## [What you should do]
Copy, word for word, each line of the data below from the first through the line containing "Image resolution: width=261", and stop there.

## [Records shown]
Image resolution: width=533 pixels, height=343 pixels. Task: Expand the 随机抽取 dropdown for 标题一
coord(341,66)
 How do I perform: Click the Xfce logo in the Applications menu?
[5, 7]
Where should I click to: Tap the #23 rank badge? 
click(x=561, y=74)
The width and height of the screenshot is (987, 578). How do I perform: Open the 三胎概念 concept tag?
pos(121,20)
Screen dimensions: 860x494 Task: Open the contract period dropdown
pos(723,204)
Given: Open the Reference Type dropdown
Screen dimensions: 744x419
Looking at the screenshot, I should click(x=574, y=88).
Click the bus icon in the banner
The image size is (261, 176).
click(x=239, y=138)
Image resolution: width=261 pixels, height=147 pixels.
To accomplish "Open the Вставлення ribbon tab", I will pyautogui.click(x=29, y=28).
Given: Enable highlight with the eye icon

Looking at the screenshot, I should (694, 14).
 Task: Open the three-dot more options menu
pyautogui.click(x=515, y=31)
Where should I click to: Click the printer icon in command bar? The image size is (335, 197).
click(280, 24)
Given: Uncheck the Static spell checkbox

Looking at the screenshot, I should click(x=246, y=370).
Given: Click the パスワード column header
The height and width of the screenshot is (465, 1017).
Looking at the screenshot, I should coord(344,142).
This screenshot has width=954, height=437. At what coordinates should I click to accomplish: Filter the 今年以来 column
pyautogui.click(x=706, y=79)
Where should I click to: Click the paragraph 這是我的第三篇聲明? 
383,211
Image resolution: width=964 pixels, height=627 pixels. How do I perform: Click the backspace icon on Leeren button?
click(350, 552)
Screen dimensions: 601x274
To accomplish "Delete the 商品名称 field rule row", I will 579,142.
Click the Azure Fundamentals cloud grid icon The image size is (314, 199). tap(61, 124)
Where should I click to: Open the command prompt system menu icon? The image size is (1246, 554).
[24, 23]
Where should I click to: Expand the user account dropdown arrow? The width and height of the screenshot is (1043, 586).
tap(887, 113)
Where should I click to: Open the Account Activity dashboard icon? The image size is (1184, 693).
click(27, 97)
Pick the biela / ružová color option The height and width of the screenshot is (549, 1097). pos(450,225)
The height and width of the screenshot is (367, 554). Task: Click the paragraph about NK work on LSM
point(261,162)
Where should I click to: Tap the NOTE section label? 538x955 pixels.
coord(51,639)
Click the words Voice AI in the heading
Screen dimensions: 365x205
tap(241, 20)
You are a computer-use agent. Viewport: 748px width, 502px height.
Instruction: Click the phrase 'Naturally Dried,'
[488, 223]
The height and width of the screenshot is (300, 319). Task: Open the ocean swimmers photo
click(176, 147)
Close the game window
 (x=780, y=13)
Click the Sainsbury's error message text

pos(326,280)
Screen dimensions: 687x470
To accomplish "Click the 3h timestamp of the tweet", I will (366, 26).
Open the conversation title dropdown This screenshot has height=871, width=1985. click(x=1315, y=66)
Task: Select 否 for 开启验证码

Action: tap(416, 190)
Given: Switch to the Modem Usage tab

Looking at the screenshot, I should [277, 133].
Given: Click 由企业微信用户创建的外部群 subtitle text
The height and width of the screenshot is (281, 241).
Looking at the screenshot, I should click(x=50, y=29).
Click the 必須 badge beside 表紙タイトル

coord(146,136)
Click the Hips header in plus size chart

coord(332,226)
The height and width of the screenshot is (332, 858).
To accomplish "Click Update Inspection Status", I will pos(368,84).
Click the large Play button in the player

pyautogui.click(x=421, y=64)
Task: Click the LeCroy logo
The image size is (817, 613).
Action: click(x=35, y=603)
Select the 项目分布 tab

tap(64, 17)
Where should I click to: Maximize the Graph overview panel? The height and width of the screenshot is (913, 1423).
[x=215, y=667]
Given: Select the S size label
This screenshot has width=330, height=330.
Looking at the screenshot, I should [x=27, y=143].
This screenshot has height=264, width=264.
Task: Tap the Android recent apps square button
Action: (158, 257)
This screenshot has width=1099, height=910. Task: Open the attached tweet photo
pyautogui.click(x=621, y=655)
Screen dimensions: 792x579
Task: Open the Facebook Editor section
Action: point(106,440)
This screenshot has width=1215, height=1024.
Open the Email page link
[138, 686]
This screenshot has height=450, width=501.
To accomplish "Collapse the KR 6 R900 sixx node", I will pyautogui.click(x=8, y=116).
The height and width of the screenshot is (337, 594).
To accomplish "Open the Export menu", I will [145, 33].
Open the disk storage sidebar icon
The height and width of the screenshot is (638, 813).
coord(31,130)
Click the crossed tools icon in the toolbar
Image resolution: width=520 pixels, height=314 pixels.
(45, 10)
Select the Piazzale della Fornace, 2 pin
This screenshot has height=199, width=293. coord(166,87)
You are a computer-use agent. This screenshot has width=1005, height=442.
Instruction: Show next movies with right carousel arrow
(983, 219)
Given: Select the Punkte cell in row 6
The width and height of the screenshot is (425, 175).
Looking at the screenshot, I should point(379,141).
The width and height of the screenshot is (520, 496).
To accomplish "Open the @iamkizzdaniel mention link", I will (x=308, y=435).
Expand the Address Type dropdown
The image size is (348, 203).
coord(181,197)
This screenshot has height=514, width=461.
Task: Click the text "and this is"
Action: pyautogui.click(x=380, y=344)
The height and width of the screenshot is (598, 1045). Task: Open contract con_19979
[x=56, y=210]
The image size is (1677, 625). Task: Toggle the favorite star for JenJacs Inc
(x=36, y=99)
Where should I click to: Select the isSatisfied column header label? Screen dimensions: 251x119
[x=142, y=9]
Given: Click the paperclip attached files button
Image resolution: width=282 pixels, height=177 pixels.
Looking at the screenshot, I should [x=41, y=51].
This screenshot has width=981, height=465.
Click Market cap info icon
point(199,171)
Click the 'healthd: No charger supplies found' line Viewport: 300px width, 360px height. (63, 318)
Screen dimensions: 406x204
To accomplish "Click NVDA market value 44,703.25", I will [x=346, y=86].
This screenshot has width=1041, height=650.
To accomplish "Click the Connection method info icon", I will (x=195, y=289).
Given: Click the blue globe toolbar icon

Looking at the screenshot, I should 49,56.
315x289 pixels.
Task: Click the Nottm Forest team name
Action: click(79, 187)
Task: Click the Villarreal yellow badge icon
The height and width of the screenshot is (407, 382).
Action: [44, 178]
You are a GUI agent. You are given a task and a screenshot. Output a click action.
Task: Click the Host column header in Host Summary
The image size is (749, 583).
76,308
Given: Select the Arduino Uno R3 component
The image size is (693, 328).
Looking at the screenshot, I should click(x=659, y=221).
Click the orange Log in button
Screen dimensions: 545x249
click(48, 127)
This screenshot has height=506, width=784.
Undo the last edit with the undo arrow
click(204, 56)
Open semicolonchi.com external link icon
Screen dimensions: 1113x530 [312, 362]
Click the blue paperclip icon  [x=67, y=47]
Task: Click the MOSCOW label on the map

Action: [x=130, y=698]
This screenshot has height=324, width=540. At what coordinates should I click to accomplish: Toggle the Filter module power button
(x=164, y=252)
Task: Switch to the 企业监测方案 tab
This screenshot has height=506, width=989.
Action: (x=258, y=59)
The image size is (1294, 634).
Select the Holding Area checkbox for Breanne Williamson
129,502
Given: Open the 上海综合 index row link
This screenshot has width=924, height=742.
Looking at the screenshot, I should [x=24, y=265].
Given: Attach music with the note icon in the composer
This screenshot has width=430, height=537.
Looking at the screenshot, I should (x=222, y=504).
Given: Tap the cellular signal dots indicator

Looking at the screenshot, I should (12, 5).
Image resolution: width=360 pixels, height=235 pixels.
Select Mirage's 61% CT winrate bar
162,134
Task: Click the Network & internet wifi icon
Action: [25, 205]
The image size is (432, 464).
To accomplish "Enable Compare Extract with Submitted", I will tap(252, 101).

## [Output below]
Image resolution: width=533 pixels, height=343 pixels. Task: Expand the 随机抽取 dropdown for 标题一
coord(341,66)
 How do I perform: Click the Xfce logo in the Applications menu?
[5, 7]
Where should I click to: Tap the #23 rank badge? 
click(x=561, y=74)
The width and height of the screenshot is (987, 578). How do I perform: Open the 三胎概念 concept tag?
pos(121,20)
Screen dimensions: 860x494 Task: Open the contract period dropdown
pos(723,204)
Given: Open the Reference Type dropdown
Screen dimensions: 744x419
Looking at the screenshot, I should click(x=574, y=88).
Click the bus icon in the banner
The image size is (261, 176).
click(x=239, y=138)
Image resolution: width=261 pixels, height=147 pixels.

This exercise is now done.